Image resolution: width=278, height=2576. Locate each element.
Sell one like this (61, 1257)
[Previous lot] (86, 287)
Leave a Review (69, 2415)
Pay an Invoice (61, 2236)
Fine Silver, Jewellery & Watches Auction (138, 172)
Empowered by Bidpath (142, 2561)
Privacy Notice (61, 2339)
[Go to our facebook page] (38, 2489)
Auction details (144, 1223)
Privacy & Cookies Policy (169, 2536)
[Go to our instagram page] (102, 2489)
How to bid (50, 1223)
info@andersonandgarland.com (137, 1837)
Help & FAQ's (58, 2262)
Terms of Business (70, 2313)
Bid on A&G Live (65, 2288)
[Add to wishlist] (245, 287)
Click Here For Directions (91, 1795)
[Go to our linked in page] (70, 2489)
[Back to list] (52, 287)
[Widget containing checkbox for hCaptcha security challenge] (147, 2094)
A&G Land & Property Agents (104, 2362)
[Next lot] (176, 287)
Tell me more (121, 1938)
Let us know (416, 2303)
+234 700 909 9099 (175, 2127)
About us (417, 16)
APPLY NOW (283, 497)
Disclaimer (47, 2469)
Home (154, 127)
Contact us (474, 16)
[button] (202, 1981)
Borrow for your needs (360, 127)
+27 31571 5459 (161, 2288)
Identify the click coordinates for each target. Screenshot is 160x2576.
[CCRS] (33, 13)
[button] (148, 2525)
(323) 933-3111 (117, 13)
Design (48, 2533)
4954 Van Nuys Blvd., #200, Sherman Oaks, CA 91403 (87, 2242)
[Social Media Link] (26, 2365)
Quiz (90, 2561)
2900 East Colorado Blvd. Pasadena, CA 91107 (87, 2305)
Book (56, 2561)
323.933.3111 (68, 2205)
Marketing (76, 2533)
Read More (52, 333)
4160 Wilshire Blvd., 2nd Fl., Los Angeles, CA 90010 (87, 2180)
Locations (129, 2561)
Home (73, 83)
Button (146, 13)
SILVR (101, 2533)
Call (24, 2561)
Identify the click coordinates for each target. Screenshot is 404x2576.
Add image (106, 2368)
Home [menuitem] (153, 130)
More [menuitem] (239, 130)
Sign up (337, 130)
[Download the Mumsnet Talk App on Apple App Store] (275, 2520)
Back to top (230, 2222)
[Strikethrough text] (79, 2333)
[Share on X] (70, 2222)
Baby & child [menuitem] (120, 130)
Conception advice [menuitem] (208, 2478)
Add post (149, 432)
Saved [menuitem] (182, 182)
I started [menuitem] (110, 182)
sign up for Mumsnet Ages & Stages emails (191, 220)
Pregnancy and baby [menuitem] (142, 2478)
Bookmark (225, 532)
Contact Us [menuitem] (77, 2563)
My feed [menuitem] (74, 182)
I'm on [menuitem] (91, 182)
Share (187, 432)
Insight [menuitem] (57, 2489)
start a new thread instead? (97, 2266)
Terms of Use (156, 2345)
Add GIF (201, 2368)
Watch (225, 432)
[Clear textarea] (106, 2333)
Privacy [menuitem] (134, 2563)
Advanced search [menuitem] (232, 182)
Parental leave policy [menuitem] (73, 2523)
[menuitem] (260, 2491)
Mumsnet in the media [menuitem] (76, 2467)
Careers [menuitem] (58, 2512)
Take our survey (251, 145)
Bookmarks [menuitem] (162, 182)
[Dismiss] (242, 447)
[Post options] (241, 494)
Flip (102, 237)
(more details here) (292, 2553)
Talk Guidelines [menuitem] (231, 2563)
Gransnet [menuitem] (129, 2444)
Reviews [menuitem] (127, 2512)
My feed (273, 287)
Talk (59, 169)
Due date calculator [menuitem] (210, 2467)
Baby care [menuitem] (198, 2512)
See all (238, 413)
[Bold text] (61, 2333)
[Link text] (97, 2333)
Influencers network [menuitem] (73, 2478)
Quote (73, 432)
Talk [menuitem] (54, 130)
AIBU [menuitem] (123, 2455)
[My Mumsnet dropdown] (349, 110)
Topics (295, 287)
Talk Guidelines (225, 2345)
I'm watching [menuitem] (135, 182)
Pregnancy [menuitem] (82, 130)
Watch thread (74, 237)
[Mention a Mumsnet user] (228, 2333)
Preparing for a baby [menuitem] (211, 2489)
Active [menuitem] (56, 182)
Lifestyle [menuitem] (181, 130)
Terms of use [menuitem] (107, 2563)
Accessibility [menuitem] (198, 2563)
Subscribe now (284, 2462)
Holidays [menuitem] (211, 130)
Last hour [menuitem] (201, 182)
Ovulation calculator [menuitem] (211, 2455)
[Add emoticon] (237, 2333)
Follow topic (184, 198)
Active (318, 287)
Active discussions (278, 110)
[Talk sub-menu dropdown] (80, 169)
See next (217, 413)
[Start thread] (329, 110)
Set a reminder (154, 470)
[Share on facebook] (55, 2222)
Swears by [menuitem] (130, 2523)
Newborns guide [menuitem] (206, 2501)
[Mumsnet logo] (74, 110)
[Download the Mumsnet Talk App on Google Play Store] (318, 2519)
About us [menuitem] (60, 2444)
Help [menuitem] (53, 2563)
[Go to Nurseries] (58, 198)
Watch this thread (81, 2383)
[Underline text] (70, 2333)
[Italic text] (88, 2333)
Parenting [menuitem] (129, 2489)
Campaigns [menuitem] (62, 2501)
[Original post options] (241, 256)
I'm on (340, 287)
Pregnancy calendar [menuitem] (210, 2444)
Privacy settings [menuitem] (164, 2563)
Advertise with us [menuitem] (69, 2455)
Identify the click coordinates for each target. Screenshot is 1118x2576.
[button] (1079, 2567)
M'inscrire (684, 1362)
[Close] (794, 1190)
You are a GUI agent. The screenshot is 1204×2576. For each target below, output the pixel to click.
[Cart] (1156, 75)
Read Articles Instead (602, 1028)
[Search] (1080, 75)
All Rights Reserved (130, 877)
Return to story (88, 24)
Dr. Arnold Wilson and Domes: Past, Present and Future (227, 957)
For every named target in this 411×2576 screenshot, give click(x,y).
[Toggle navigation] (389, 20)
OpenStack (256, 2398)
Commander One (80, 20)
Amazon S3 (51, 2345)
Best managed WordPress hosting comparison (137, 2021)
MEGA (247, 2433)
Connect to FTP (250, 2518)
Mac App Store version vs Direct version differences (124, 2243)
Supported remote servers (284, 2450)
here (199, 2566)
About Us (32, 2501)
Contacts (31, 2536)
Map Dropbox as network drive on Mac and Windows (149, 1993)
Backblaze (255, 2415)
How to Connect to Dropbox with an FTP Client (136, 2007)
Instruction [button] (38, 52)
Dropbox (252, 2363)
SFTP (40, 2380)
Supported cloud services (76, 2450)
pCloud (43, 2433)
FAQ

○ ○ ○ ○ ○ ○ ○

WHAT YOU HAVE TO DO: Look through the entries above, find each line containing "Terms", and copy it.

PROBLEM SOLUTION:
Terms of Business (70, 2313)
Terms of Use (156, 2345)
Terms of use [menuitem] (107, 2563)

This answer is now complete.